--- BEGIN Source records ---

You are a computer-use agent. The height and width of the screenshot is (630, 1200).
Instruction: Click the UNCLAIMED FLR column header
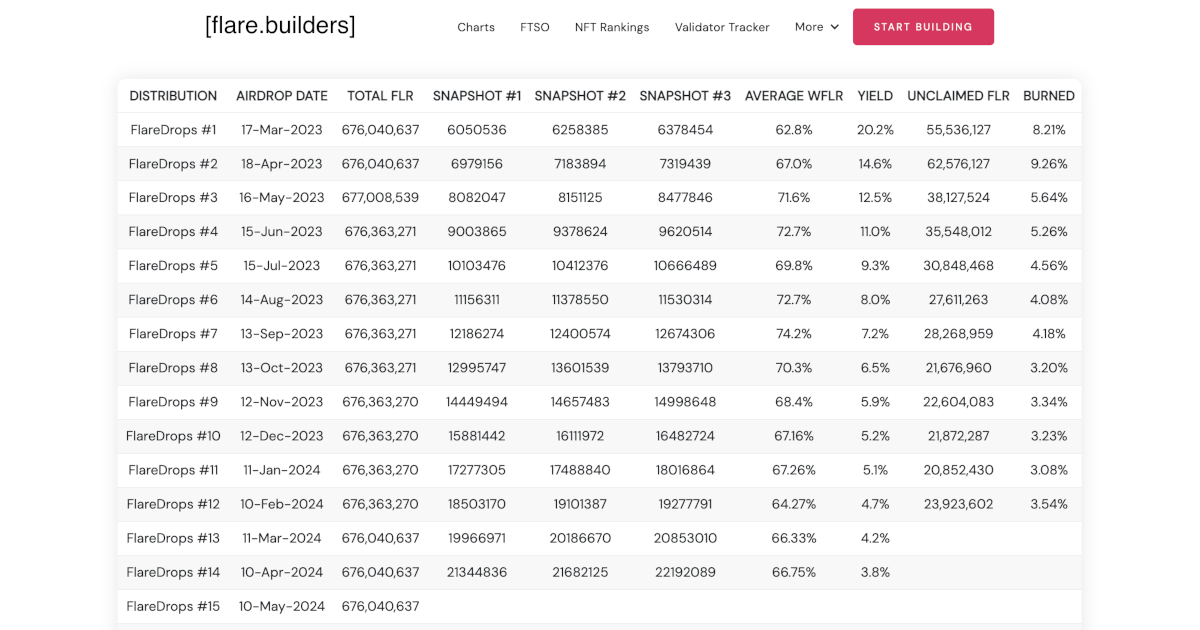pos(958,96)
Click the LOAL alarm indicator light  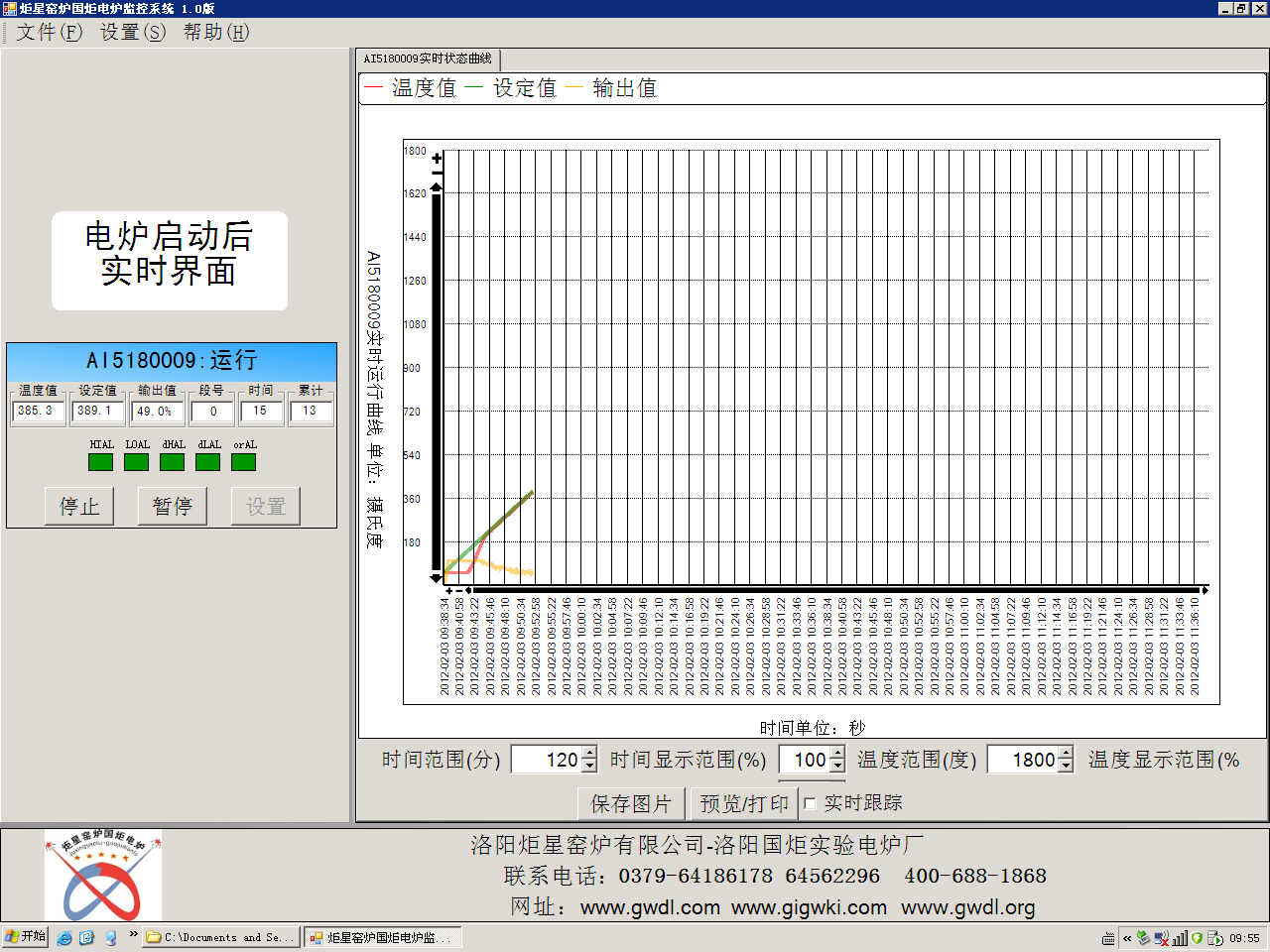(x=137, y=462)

--- END Source records ---
--- BEGIN Source records ---

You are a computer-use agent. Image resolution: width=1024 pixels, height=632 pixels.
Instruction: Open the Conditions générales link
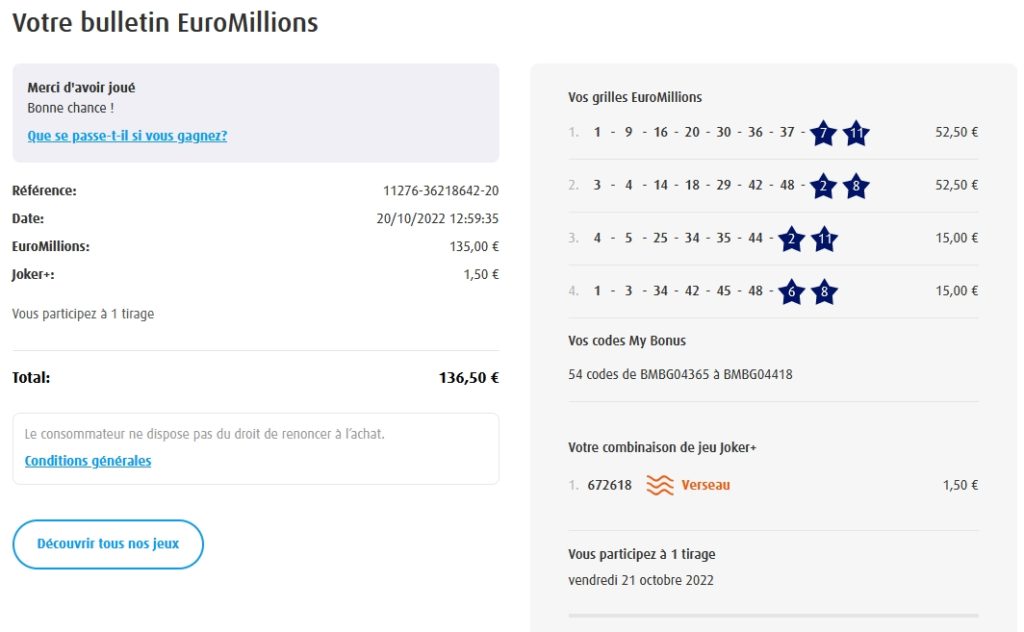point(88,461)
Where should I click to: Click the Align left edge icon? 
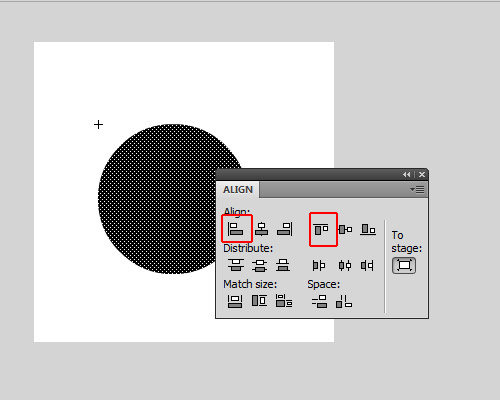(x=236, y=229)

--- END Source records ---

◆ Task requirements ◆
Can you arrange the stretch of data from the line containing "You are a computer-use agent. Image" through the line containing "(x=236, y=229)" as a numbered list, skipping blank lines and leaving out the pictures?

◆ Solved exercise ◆
1. You are a computer-use agent. Image resolution: width=1024 pixels, height=632 pixels.
2. Instruction: Open the Conditions générales link
3. point(88,461)
4. Where should I click to: Click the Align left edge icon? 
5. (x=236, y=229)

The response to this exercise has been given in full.